> _To do_
Render this sentence from the page text about Payton below into Spanish: "The fight ended with Tone in a coma for 18 hours, a shattered cheekbone, and a broken nose."

> _Page text_
┌────────
Payton’s small film career was heavily dominated by her personal life, culminating in actors Franchot Tone and Tom Neal getting into a physical altercation at Payton’s apartment over her affection in 1951. The fight ended with Tone in a coma for 18 hours, a shattered cheekbone, and a broken nose. At this point in her life, Payton’s sexual freedom was well-known around Hollywood, and studios weren’t looking to cash-in on the blonde beauty; however, papers were more than happy to cover her tumultuous love life. Likely in an effort to salvage her career and protect Neal from prosecution, Payton married Tone, only to run back to Neal’s arms within weeks of the wedding. The back-and-forth antics became too much for Tone, who tricked and blackmailed Payton into a divorce without a major settlement in 1952 (read the book for the whole saga).

By 1953, Payton’s career was firmly going downhill. Originally working for $10,000/week through a joint partnership with William Cagney Productions and Warner Bros., Payton found herself dropped by the studio and eventually Neal (who she’d lived with, unmarried, openly since 1951). She did find work in some B-movies made in the U.K. and U.S.; however, even these cheap studios began to look at Payton as more trouble than she was worth, with her last film being 1955’s Murder is My Beat. I’m not going to go as far as to say that Payton wasn’t a talented actress; however, I can see why her studios weren’t bending over backwards to work with her. Payton’s face was her selling point, and when she began to put on weight and drink to excess, her figure and face quickly showed the wear-and-tear. Payton would go on to become a high-price sex worker before marrying for a fourth time in 1957 in Mexico.
However, the Payton saga doesn’t end there, and O’Dowd delivers her downfall to her death at 39 over the course of a couple hundred pages. Payton simply could not get the acting bug out of her body, and she believed up until a few months before her death that a grand return was right around the corner. Unfortunately, she ended up turning to street walking, becoming a $5 hooker willing to do anything to feed her alcohol and (supposed) heroin addiction. This led to an assortment of arrests through the years, with each confirmed booking making the headlines, and numerous beatings from unsavory tricks.


In 1963, writer Leo Guild approached Payton about her life story, offering her $2,000 for more information on her rise and downfall. Payton took Guild up on the offer, detailing her life through recordings for several days. The resulting book, I Am Not Ashamed, died at the bookstands, with very few people wanting to read about an actress whose heyday was over a decade before publication. O’Dowd shares family members’ claims about the book’s accuracy while also giving credence to some of it. I have to agree with O’Dowd that the book is likely a hodgepodge of quotes and stories from Payton mixed with Guild’s fantasies (he later found himself in hot water over Hedy Lamarr’s book which he’d ghostwritten). Regardless, O’Dowd does seem to recommend reading the Payton/Gould book, and I think readers should too.
└────────
> _Collected data_
┌────────
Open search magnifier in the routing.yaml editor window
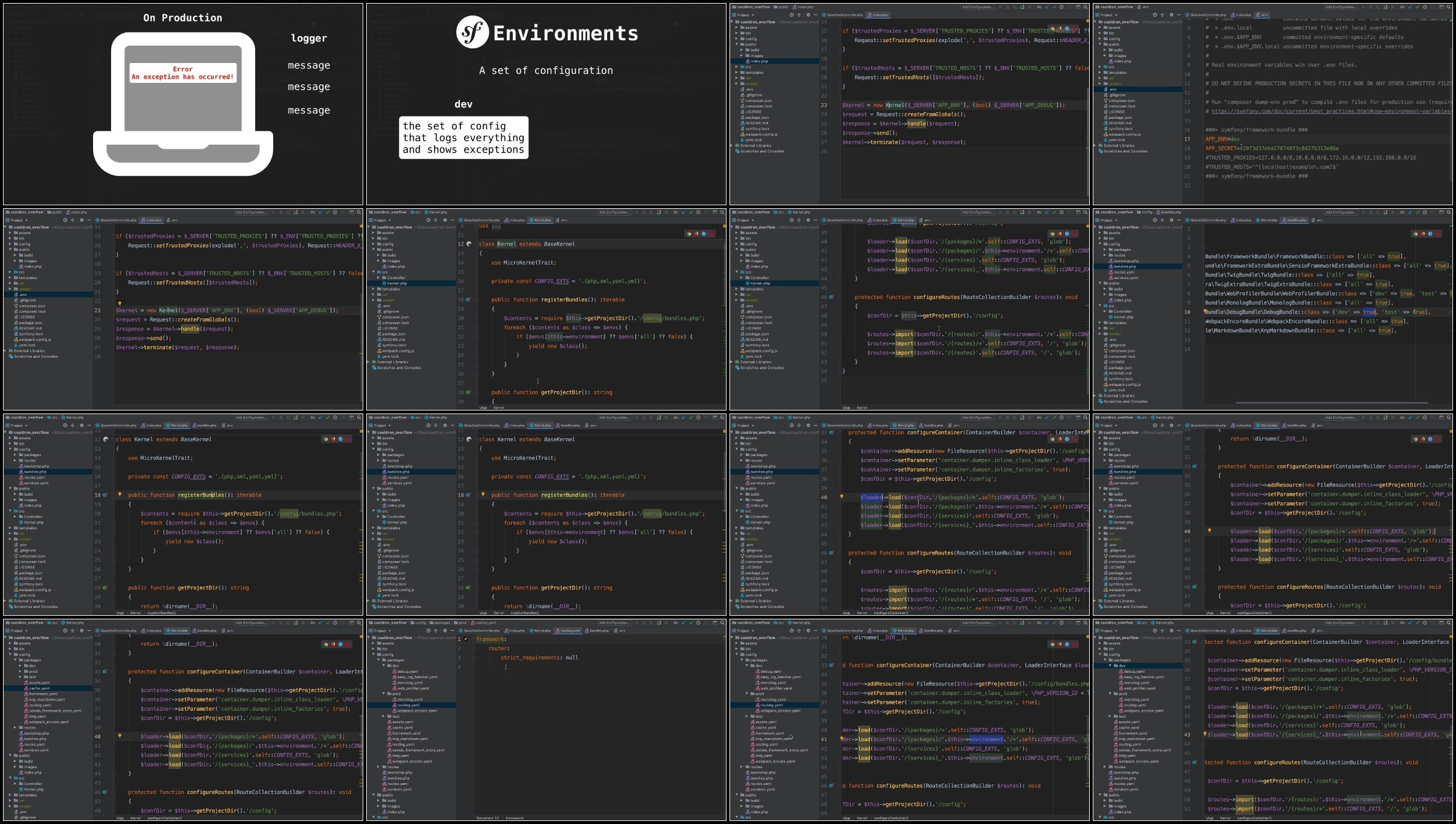This screenshot has height=824, width=1456. (722, 622)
└────────
> _Answer below_
La pelea terminó con Tone en coma durante 18 horas, con un pómulo destrozado y la nariz rota.